**What is needed**
Those lines of the data that hold the word "list" are to be copied out.

**Data shown**
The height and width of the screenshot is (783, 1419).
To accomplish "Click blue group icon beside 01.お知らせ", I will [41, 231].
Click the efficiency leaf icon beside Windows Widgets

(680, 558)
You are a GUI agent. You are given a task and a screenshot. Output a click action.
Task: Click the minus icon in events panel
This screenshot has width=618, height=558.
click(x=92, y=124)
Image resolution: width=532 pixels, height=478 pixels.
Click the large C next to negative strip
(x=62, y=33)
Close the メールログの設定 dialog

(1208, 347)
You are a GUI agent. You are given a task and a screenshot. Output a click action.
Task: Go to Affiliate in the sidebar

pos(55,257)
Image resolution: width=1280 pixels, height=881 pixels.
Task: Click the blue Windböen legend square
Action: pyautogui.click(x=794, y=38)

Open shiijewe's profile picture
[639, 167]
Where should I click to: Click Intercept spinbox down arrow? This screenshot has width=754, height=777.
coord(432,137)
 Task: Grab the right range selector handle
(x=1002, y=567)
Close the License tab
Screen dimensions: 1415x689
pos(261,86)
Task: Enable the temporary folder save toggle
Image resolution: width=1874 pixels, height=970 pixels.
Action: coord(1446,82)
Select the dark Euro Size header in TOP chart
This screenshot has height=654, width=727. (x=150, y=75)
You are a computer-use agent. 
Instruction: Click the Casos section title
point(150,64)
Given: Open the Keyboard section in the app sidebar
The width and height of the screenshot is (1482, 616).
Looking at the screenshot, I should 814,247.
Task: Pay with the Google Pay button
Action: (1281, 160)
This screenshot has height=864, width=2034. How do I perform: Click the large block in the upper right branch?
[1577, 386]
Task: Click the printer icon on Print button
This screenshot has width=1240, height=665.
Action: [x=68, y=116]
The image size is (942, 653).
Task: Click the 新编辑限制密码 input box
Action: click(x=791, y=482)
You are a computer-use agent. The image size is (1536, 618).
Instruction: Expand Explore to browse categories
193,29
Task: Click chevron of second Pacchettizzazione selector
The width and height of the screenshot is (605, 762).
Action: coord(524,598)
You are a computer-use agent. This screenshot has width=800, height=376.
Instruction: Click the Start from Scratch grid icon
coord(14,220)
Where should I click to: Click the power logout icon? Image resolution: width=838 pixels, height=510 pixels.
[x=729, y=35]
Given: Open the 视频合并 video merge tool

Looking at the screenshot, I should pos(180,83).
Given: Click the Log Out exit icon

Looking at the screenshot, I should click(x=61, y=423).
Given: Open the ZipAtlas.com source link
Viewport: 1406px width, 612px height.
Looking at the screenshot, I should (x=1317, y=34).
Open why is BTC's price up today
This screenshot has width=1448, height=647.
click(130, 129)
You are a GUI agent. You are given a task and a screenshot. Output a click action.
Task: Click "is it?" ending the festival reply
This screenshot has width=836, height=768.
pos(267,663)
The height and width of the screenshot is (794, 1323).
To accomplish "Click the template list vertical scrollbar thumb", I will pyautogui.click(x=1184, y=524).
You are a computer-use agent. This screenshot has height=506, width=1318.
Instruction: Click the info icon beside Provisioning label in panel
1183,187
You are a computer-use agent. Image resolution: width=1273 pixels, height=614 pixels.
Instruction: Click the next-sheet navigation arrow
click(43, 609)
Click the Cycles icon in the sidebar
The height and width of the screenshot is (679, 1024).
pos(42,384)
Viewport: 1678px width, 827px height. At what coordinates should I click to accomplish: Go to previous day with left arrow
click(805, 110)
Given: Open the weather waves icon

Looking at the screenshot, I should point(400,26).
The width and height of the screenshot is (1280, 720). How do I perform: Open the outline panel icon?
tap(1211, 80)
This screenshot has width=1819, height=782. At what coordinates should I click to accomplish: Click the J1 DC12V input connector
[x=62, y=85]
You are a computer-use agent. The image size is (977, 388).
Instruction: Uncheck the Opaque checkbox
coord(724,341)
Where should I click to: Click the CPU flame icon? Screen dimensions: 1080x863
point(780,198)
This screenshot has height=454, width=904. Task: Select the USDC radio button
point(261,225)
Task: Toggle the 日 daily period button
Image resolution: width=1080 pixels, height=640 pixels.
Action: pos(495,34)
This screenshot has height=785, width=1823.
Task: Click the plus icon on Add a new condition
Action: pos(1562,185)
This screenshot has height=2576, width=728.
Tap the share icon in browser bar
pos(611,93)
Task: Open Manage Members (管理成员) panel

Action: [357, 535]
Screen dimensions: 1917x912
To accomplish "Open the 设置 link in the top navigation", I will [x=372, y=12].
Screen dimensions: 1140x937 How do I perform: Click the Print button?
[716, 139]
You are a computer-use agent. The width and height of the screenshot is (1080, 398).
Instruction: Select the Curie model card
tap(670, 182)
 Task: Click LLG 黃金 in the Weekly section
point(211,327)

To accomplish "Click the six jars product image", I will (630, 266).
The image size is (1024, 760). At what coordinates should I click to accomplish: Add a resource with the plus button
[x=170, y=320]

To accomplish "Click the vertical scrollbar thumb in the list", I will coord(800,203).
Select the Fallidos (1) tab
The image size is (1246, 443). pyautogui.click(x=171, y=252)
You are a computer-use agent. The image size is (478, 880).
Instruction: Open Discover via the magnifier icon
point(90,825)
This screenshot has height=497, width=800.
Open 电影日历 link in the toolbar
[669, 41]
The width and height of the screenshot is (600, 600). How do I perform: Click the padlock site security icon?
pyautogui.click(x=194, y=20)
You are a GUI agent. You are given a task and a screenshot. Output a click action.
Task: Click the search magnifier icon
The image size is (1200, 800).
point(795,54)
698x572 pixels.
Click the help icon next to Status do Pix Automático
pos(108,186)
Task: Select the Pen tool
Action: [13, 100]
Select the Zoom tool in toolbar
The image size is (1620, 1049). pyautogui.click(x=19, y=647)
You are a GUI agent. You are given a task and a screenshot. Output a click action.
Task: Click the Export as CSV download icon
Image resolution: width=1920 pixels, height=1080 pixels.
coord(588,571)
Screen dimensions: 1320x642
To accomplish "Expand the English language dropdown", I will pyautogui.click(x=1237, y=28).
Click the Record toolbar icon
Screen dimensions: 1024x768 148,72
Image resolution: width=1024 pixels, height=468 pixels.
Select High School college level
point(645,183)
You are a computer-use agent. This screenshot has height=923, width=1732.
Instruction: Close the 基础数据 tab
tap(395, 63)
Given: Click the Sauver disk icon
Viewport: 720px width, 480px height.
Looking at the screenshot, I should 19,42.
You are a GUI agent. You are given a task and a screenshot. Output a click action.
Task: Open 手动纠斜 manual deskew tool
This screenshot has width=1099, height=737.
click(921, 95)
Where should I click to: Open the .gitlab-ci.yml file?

**Result of this exercise**
To accomplish "Click the template list vertical scrollbar thumb", I will pyautogui.click(x=1184, y=524).
To accomplish "Click the vertical scrollbar thumb in the list", I will coord(800,203).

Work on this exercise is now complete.